1. Do not assume taste alterations are permanent—most resolve within months after chemotherapy completion, though some patients experience prolonged changes 1, 2.

2. Do not overlook the interconnection of symptoms—dysgeusia frequently occurs with mucositis, nausea, and anorexia, requiring comprehensive management 2.

3. Do not use sucralfate mouthwash despite its historical use—strong evidence (Level I) demonstrates it is ineffective for mucositis prevention and treatment 3.

4. Do not prescribe zinc or cannabinoids for taste alterations based on anecdotal reports—recent high-quality evidence shows no benefit 3, 5.

5. Monitor for rare but life-threatening capecitabine/5FU-induced enterocolitis in patients with DPD deficiency (3-5% of population), which presents with severe diarrhea, mucositis, and bone marrow suppression 3.

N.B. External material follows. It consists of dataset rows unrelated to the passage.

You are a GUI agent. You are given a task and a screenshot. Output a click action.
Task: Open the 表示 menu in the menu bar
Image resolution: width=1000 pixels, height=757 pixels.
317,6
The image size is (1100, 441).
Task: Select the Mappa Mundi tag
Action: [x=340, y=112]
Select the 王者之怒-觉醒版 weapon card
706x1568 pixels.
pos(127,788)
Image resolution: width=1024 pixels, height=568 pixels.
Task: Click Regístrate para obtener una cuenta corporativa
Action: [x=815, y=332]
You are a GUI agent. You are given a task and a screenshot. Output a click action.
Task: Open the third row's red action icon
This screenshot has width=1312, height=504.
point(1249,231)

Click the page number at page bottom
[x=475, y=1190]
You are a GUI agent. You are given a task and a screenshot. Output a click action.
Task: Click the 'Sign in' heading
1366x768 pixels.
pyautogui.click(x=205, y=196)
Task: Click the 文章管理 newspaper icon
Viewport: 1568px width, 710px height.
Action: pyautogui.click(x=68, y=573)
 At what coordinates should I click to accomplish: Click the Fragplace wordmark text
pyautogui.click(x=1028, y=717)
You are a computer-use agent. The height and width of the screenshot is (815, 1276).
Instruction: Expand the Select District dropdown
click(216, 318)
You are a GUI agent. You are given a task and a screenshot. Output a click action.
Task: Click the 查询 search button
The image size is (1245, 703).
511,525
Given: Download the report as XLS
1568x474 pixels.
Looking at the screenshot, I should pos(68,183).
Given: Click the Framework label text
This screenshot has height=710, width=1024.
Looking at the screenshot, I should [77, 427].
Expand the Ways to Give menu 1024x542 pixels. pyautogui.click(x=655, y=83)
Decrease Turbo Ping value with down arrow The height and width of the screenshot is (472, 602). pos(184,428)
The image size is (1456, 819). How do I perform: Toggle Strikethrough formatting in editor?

6. Recognize that megestrol acetate may attenuate benefits of resistance training and carries thromboembolic risks—weigh benefits against harms carefully 7.

7. Assess for treatable causes of symptoms including lactose intolerance, small intestinal bacterial overgrowth (SIBO), bile acid diarrhea, and pancreatic exocrine insufficiency, which are frequently under-recognized during chemotherapy 3.